JAKARTA • The outlook for interest rates in South-east Asia's two biggest economies is upward even after mixed inflation data yesterday.
In Thailand, rising food and energy costs boosted inflation to 1.6 per cent last month, the highest in almost four years, adding to the case for the Bank of Thailand to deliver its first rate hike since 2011.
The policy rate of 1.5 per cent is now below inflation, making the economy only the second one in South-east Asia, alongside the Philippines, to have a negative real interest rate.
Separately, data showed consumer-price growth in Indonesia was little changed at 3.2 per cent last month.
While that is well within Bank Indonesia's (BI) 2.5 per cent to 4.5 per cent target band and should offer some respite to policymakers, the rupiah's slide to a two-decade low against the dollar will put pressure on the central bank to hike rates for a fifth time this year.
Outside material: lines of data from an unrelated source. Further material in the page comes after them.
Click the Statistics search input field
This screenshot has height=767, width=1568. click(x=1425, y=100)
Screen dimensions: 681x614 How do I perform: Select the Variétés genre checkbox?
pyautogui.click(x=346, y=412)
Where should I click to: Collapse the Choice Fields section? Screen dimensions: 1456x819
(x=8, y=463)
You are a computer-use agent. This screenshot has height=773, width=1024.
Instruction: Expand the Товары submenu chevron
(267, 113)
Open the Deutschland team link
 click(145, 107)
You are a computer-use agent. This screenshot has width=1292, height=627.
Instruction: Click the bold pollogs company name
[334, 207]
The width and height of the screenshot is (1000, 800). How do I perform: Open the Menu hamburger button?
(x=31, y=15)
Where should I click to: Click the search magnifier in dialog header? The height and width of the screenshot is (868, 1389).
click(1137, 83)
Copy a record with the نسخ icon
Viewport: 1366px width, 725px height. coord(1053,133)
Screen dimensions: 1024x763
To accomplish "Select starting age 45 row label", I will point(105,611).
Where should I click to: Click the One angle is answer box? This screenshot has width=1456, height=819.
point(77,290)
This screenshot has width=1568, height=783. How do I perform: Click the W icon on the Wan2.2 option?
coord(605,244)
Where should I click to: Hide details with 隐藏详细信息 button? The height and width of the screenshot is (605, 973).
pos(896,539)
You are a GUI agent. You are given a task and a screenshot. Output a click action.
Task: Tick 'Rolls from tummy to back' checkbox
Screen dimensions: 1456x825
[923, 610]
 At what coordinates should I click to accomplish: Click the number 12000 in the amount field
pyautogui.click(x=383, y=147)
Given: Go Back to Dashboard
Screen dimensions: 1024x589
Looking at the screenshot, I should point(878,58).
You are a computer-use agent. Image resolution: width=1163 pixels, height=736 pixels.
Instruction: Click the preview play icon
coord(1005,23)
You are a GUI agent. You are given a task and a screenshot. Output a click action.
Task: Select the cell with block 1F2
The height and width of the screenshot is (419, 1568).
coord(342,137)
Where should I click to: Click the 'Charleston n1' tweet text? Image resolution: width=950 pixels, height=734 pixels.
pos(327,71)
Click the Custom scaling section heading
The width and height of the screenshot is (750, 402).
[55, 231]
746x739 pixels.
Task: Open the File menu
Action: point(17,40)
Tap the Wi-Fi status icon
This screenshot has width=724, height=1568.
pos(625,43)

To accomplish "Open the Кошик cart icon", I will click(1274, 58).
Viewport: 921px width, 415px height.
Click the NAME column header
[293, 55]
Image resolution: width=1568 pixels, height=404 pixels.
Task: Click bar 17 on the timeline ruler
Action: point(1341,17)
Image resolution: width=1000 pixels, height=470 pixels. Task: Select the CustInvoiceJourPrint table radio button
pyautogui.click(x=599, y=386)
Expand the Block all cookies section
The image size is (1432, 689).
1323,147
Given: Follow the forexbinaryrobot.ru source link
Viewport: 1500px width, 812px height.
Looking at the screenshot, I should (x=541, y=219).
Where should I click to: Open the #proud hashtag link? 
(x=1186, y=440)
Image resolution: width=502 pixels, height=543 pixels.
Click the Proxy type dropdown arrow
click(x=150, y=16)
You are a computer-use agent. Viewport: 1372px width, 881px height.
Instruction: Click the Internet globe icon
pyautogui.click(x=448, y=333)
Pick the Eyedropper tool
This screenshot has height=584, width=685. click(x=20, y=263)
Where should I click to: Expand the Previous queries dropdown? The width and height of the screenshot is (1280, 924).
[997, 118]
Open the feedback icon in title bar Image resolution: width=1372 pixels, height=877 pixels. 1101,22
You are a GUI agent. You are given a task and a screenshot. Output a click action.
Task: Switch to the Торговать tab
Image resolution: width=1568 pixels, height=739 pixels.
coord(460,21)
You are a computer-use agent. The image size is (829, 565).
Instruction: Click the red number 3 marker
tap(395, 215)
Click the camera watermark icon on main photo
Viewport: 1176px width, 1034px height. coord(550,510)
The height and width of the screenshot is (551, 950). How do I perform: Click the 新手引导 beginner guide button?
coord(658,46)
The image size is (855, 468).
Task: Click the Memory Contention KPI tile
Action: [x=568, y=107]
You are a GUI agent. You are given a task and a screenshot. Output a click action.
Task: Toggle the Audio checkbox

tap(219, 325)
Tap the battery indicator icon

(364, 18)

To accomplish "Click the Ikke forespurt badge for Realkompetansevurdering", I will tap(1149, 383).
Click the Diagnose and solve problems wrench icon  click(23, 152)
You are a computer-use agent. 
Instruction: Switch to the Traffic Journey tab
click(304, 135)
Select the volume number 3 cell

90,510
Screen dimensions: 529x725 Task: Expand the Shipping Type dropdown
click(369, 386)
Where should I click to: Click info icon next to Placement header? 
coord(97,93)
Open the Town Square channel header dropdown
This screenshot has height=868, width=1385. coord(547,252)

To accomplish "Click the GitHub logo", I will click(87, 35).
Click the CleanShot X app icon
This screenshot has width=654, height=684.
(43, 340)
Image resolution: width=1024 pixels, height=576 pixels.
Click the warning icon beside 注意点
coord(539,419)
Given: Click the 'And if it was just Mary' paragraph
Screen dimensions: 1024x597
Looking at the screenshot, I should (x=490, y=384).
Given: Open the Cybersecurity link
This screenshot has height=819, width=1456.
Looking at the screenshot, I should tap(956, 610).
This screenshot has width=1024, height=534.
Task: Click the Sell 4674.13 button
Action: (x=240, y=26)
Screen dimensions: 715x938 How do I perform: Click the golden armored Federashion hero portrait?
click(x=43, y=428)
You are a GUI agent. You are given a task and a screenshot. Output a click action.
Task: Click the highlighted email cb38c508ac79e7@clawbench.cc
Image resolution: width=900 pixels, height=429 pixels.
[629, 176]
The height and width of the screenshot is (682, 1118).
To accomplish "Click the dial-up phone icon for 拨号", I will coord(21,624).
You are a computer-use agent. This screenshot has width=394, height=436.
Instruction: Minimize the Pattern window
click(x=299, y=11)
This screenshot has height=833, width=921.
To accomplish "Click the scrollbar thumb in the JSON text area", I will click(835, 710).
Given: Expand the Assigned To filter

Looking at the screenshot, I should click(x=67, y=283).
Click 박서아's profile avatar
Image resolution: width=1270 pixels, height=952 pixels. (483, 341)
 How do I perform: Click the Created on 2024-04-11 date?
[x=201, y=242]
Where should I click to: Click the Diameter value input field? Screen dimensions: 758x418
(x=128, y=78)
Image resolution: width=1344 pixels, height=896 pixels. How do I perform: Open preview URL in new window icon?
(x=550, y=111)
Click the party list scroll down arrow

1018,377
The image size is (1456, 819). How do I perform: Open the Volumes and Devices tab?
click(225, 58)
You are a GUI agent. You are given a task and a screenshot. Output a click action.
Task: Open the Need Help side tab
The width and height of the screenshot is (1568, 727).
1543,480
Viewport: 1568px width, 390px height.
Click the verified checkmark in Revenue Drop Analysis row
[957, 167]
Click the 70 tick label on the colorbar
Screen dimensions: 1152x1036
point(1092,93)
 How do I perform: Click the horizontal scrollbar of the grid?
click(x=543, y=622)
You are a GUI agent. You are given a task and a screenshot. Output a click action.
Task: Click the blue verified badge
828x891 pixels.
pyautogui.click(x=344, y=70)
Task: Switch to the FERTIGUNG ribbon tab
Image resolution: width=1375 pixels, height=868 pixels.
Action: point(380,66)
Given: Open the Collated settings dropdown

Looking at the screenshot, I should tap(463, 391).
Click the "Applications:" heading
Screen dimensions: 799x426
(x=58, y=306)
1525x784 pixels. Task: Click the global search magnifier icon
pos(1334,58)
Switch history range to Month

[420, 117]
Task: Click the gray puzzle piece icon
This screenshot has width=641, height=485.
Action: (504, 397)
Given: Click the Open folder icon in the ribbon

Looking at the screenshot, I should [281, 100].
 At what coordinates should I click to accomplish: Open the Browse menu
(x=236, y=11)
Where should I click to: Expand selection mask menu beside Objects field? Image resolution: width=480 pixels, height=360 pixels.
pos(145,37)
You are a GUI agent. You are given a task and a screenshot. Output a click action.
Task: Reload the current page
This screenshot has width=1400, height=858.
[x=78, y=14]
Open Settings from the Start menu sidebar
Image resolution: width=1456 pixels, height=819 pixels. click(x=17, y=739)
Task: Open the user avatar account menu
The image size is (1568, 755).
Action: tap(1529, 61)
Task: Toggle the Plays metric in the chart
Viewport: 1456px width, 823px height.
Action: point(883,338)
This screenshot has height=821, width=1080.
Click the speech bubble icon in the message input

Nomura Holdings economist Euben Paracuelles sees both central banks hiking rates this year.
Inflation is not the "main driver of BI's policy decisions at the moment", and he said the subdued figures do not change his forecast of another increase at the September policy meeting.
Nomura's base case is also for a 25 basis-point increase in the Bank of Thailand's policy rate on Sept 19, although recent comments from the bank's governor Veerathai Santiprabhob have lowered the probability.
Mr Veerathai said in an interview on Saturday that the central bank does not face immediate pressure to tighten monetary policy like other emerging-market peers.
Indonesia's rupiah has slumped more than 8 per cent against the dollar this year, while the Thai baht is down 0.4 per cent.